__What you have to do__
An identical copy of the data below is needed.
(Beginning of Data to process)
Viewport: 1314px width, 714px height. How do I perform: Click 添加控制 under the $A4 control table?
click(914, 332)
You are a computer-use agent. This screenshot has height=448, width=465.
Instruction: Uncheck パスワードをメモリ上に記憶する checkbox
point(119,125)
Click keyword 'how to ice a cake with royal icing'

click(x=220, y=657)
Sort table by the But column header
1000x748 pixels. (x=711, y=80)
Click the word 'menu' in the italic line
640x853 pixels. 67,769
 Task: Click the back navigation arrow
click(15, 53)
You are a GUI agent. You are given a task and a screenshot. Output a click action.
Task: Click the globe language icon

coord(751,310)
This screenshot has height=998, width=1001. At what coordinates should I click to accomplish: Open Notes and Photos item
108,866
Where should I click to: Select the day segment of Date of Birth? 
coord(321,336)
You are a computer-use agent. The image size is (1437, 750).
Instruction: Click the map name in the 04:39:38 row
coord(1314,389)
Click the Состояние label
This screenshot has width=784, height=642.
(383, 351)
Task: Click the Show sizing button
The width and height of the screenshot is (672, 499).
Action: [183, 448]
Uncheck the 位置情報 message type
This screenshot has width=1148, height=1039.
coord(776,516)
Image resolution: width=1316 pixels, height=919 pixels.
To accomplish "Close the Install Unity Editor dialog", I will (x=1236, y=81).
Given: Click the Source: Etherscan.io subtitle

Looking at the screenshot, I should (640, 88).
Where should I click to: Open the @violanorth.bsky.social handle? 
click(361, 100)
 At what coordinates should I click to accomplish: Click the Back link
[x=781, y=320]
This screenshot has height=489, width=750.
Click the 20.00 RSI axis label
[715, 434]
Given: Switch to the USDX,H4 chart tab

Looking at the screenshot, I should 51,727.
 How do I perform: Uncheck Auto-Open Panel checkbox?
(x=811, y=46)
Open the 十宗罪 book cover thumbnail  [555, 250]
(End of Data to process)
__Output of the task__
Viewport: 1314px width, 714px height. How do I perform: Click 添加控制 under the $A4 control table?
click(914, 332)
You are a computer-use agent. This screenshot has height=448, width=465.
Instruction: Uncheck パスワードをメモリ上に記憶する checkbox
point(119,125)
Click keyword 'how to ice a cake with royal icing'

click(x=220, y=657)
Sort table by the But column header
1000x748 pixels. (x=711, y=80)
Click the word 'menu' in the italic line
640x853 pixels. 67,769
 Task: Click the back navigation arrow
click(15, 53)
You are a GUI agent. You are given a task and a screenshot. Output a click action.
Task: Click the globe language icon

coord(751,310)
This screenshot has height=998, width=1001. At what coordinates should I click to accomplish: Open Notes and Photos item
108,866
Where should I click to: Select the day segment of Date of Birth? 
coord(321,336)
You are a computer-use agent. The image size is (1437, 750).
Instruction: Click the map name in the 04:39:38 row
coord(1314,389)
Click the Состояние label
This screenshot has width=784, height=642.
(383, 351)
Task: Click the Show sizing button
The width and height of the screenshot is (672, 499).
Action: [183, 448]
Uncheck the 位置情報 message type
This screenshot has width=1148, height=1039.
coord(776,516)
Image resolution: width=1316 pixels, height=919 pixels.
To accomplish "Close the Install Unity Editor dialog", I will (x=1236, y=81).
Given: Click the Source: Etherscan.io subtitle

Looking at the screenshot, I should (640, 88).
Where should I click to: Open the @violanorth.bsky.social handle? 
click(361, 100)
 At what coordinates should I click to accomplish: Click the Back link
[x=781, y=320]
This screenshot has height=489, width=750.
Click the 20.00 RSI axis label
[715, 434]
Given: Switch to the USDX,H4 chart tab

Looking at the screenshot, I should 51,727.
 How do I perform: Uncheck Auto-Open Panel checkbox?
(x=811, y=46)
Open the 十宗罪 book cover thumbnail  [555, 250]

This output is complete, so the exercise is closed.